An interesting finding is that larger models tolerate pruning better:

  • LLaMA-7B: Shows noticeable degradation at 60%+ sparsity
  • LLaMA-70B: Maintains strong performance even at 60-70% sparsity

This suggests that as models grow, they become increasingly overparameterized and amenable to pruning.

Pruning Tolerance vs Model Size

5. Practical Implications and Implementation

5.1 Computational Efficiency

Wanda’s simplicity translates to dramatic speed advantages:

  • 100-300× faster than methods requiring weight reconstruction
  • Pruning LLaMA-7B takes minutes rather than hours or days
  • Memory overhead is minimal (just storing activation norms)

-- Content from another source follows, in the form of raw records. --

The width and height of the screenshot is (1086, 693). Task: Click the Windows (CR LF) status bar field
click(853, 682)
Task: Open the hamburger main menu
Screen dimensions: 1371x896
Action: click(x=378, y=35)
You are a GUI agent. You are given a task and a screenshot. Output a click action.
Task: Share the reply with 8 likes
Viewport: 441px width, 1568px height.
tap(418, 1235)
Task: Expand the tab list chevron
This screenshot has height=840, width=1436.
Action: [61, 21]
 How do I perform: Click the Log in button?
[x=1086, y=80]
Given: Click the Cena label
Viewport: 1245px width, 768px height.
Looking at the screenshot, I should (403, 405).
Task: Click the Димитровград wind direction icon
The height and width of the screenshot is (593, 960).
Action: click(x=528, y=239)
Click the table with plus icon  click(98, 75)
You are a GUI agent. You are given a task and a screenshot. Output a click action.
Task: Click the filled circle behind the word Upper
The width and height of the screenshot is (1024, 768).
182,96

5.2 Implementation Details

Implementing Wanda requires very little code:

  1. Run a forward pass with a small batch through the model
  2. Compute L2 norms of each input dimension’s activations
  3. For each weight matrix, calculate importance scores
  4. Set the bottom 50% (or target sparsity) of weights to zero, row by row
Row-wise Pruning

5.3 Practical Usage Scenarios

Wanda enables several practical use cases:

  • Deployment on resource-constrained devices: Pruned models require less memory
  • Faster inference: Properly implemented sparse operations can reduce computation time
  • Reduced cloud computing costs: Less memory usage means cheaper deployment
  • Foundation for further compression: Wanda can be combined with quantization for even smaller models

6. Limitations and Future Directions

While Wanda represents a significant advancement, it has limitations:

6.1 Current Limitations

  • High sparsity degradation: At very high sparsities (70-80%+), performance still degrades substantially
  • Calibration data requirement: Though minimal, you need representative text samples
  • Implementation challenges: Efficiently leveraging sparsity requires specialized sparse matrix libraries

6.2 Promising Research Directions

Looking ahead, several promising directions emerge:

  1. Light post-pruning fine-tuning: Even brief fine-tuning after Wanda pruning might recover more performance
  2. Pruning + quantization pipelines: Combining both techniques could yield extremely efficient models
  3. Hardware-aware pruning patterns: Further adapting Wanda to specific hardware accelerators
  4. Automated calibration set selection: Developing methods to identify the most informative calibration samples
  5. Activation pruning: Extending the approach to prune entire feature dimensions
Flowchart Diagram

7. Conclusion: A Practical Path to Slimmer LLMs

Wanda represents a rare innovation: a method that’s both simpler and more effective than its predecessors. By recognizing the uneven activation patterns in LLMs and incorporating this insight into a straightforward pruning metric, it achieves what complex methods do—at a fraction of the computational cost.

For practitioners and researchers, Wanda opens new possibilities for deploying LLMs in resource-constrained environments. A 50% reduction in model size with minimal performance impact could be the difference between a model that fits in memory and one that doesn’t, or between a responsive user experience and a laggy one.

As LLMs continue growing in size and importance, techniques like Wanda will be crucial in making these powerful models more accessible, efficient, and environmentally sustainable. The most elegant solutions are often the simplest, and Wanda proves this principle holds even in the complex world of billion-parameter language models.